▶ Exercise: Nothing but the lines from the one containing "Task: Open certificate" through the final line of the listing should appear in the answer, each exactly as written.
__________
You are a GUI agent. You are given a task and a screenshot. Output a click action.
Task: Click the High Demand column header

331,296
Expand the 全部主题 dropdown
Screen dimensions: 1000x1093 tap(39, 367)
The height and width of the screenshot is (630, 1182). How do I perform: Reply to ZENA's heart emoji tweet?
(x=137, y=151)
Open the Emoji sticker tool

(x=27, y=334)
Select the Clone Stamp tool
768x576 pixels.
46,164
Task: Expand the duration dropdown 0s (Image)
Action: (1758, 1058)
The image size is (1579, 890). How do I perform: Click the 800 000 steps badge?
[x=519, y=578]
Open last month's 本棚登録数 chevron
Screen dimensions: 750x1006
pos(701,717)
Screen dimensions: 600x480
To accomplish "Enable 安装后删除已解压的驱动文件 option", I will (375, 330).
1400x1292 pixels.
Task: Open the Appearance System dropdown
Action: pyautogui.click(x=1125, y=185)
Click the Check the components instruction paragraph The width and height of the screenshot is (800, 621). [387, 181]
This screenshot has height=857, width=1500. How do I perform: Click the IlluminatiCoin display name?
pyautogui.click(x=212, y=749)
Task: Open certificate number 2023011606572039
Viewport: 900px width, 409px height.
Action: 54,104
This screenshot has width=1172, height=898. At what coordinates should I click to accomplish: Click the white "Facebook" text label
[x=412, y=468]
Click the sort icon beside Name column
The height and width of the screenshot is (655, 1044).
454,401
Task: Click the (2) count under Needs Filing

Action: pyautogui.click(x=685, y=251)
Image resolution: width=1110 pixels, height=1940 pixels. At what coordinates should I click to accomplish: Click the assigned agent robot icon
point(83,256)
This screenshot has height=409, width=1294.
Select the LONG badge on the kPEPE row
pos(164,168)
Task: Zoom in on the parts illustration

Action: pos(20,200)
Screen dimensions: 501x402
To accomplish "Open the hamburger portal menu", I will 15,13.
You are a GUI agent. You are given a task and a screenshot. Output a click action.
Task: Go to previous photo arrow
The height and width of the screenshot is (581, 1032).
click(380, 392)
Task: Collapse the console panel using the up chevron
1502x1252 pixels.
__________
▶ Your solution:
Task: Open certificate number 2023011606572039
Viewport: 900px width, 409px height.
Action: 54,104
This screenshot has width=1172, height=898. At what coordinates should I click to accomplish: Click the white "Facebook" text label
[x=412, y=468]
Click the sort icon beside Name column
The height and width of the screenshot is (655, 1044).
454,401
Task: Click the (2) count under Needs Filing

Action: pyautogui.click(x=685, y=251)
Image resolution: width=1110 pixels, height=1940 pixels. At what coordinates should I click to accomplish: Click the assigned agent robot icon
point(83,256)
This screenshot has height=409, width=1294.
Select the LONG badge on the kPEPE row
pos(164,168)
Task: Zoom in on the parts illustration

Action: pos(20,200)
Screen dimensions: 501x402
To accomplish "Open the hamburger portal menu", I will 15,13.
You are a GUI agent. You are given a task and a screenshot. Output a click action.
Task: Go to previous photo arrow
The height and width of the screenshot is (581, 1032).
click(380, 392)
Task: Collapse the console panel using the up chevron
1502x1252 pixels.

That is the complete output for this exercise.